North Mini Code in NVFP4 — ~1.65x over FP8, 40% less memory, zero quality loss

jeremyk · June 17, 2026, 4:26pm

Hey all,

I just put up two Spark Arena runs of North Mini Code 1.0 — an FP8 reference and an NVFP4 quant we made — to see what the GB10’s native FP4 support buys us. It’s Cohere’s first open agentic coding model: a 30B MoE (3B active), Apache 2.0, built for exactly the kind of run-it-yourself, sovereign setup the Spark is great for. Blog here: North Mini Code: Agentic Coding Model for Developers | Cohere

The results, same model / same recipe / same Spark, only the quant changed:

Single user @ 16K context (realistic): ~52 tok/s on NVFP4 vs ~32 on FP8 → ~1.65x faster
Two concurrent users: scales to ~84 tok/s aggregate (the Spark Arena figure)
Memory: 17 GB weights vs 28 GB → ~40% smaller footprint
Quality: identical HumanEval across NVFP4 and FP8 — no measurable loss

Benchmarks & Recipe:

Both run on a single Spark (tensor parallel 1) under vLLM with FP8 KV cache, tool calling + reasoning via the cohere_command4 parsers. Recipes and full PP/TG-vs-concurrency logs are on both pages if you want to reproduce.

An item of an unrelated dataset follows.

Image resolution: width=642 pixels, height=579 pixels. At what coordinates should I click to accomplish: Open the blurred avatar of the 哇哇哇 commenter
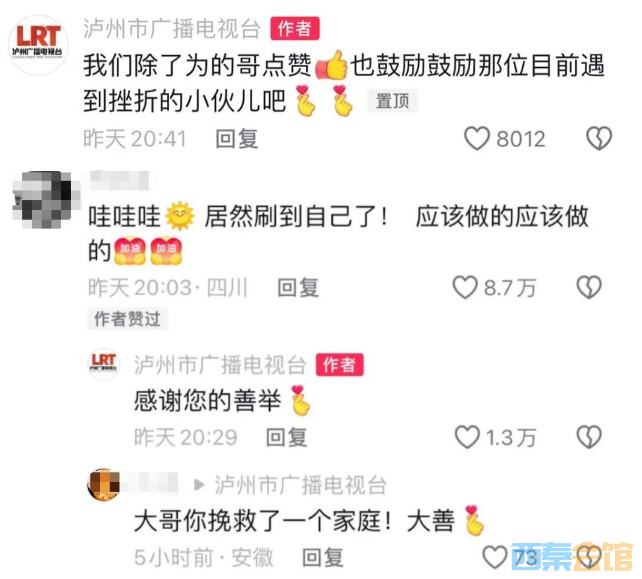pos(42,200)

Fun side note: looks like this is the only Cohere model on the board so far, so a shout out to the Cohere folks for putting out such a solid little agentic coding model. Getting ~1.65x and a 40% smaller footprint for no quality hit makes it a really nice fit for the Spark.

Would love to hear how it runs on other people’s setups, and if anyone wants to stress the quant on heavier coding workloads than HumanEval, I’m all ears. Feedback welcome!

Cheers!

coder543 · June 17, 2026, 5:23pm

I think any 4-bit quant can get those output tok/s benefits, since it is just memory bandwidth bound, and 4-bit models are about the same size.

I could be wrong, but I think real potential benefit of NVFP4 is more efficient use of the tensor cores for prefill (prompt processing). It would be interesting to see how many tokens/sec you’re getting for that.

Unfortunately, in my testing, North Mini Code just doesn’t seem to be good enough for me to have any great use for it yet, but I look forward to a future version 2.

jeremyk · June 17, 2026, 5:29pm

NVFP4 PP:

FP8 PP:

VCR · June 17, 2026, 7:32pm

Very interested in the Cohere model and anything nvfp4. Context length that’s realistic for me, is upwards to 128k. Until that degradation curve improves reliability parallel to context, I’ll stay excited for their future releases.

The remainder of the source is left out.